There are, in fact, some portal/community CMSes that have both horizontal and vertical permissions (‘manager’ of this group), such as Plone and TikiWiki, so I had held out hope they would work for us.

TikiWiki eliminated itself pretty quickly, however. It’s got an interface that only an engineer could love, is painfully slow, and uses the Galaxia workflow engine. I’m sure Galaxia is powerful and all, but it’s horribly over engineered for the simple workflows I need. Besides, most of our workflows are repetitive: employee -> supervisor -> task manager, to have to build that workflow in Galaxia every time for every app seems overkill.

Plone seemed perfect in every way. Our sysadmin installed it for the library collaboration committee to experiment with and it appeared to solve our problems. Groups and roles within groups, blogs, wikis, content. It looked like it could handle our intranet and our public website. Assuming we committed to it.

With every intranet I’ve developed, I have always looked at Zope. It seems to hold so much promise in this arena, but somehow, every time, something horrible goes awry. Zope (and therefore Plone) is an unholy beast and one of its biggest problems is that when something goes wrong, because it’s so alien (it uses its own webserver, its own database engine, it uses python in its own special way) there’s no body of knowledge to rely on to get you out of trouble. Nothing you’ve learned by using apache for the last 9 years helps you debug a Zope server problem. There may be ways to access the ZODB directly, but it’s not like being able to open phpMyAdmin and fixing a field value. Everytime I’ve dabbled with Zope, something bad has happened and I haven’t been able to fix it. And that sticks with you.

We had one of those problems early on with Plone (the sysadmin ‘accidentally locked the keys in the car’, as I put it — a bad incompatibility with the Zope control panel and Plone’s CAS plugin), but we got around it, documented it, made a policy for plugins and forged ahead. Despite my reservations about Zope, I suggested we commit to using Plone for the intranet and the public web. I didn’t see any point in trying to maintain two CMS systems if Plone was going to work for the intranet.

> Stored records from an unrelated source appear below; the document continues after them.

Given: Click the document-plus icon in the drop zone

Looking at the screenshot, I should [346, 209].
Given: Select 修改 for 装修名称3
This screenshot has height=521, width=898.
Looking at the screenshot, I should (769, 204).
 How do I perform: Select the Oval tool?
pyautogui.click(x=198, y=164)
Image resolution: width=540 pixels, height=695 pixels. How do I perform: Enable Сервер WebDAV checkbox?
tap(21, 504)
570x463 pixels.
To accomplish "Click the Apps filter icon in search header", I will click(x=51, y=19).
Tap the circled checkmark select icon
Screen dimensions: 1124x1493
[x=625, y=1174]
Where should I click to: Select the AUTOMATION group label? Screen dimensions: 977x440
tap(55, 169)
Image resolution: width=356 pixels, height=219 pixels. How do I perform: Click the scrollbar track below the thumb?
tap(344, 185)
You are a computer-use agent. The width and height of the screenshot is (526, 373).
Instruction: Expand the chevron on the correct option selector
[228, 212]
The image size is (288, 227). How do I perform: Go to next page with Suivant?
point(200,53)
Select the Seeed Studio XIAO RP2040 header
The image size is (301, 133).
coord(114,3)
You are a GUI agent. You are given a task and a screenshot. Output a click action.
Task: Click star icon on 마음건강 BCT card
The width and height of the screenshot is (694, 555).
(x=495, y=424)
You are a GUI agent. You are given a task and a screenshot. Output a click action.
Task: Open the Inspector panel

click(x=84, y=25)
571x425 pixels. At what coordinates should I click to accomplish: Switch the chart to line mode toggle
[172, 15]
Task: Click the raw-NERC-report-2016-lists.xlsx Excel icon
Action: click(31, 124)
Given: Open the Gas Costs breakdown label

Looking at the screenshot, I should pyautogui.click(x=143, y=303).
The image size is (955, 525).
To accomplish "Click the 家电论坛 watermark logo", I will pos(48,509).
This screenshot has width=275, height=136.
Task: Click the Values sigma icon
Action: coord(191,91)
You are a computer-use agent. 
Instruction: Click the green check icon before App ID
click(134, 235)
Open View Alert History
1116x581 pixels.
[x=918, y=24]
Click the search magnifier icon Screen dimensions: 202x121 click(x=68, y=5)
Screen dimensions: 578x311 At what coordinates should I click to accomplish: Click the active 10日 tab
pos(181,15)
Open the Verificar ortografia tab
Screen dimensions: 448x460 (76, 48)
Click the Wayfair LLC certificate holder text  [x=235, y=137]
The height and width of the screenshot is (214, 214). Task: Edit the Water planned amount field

And then we found Plone’s fatal flaw. While working on a wiki to document how to troubleshoot the Umlaut while I was in Toronto, something happened and somehow I saved a much earlier revision of my page (losing about half my work). Since I had been saving my edits, I assumed I could just rollback to a previous save, but you know what happens when you assume. To my (and the sysadmin’s) horror, we realized that Plone has no concept of versioning.

There are Plone products that deal with this, but none have ‘stable’ releases and, besides, depending on a product for such core functionality seems risky. When and if versioning is integrated into Plone core, will your product be compatible? Will you get stuck behind if a new version of Plone comes out and your particular product doesn’t work with it? This gaping hole in functionality (coupled with learning curve inherent in Plone to begin with) basically brought our Plone experiment to a grinding halt.

So last week I started redesigning the existing intranet. I’ve migrated it to rails, and yet again I’m amazed at how quickly I can get core functionality running. Ruby/Rails is so much better suited to object model in our intranet than PHP was it makes this tremendously easier. Rather than worry about building wikis and blogs and whatnot, we’re just using off the shelf products that are remotely editable. For wikis, we’re using OddMuse, for blogs we’re using WP-MU. This way, I only have to make clients in the intranet to access these remotely. In essence, the intranet aggregates services and manages permissions (this wiki is only available to the group or the user or to the library, etc.) and handles our specific needs, like timesheets and student employment applications and the like.

So basically we’re finding a compromise between invented here and there. Just in time for me to drop this project like a hot rock for a new position 🙂 (more on that later).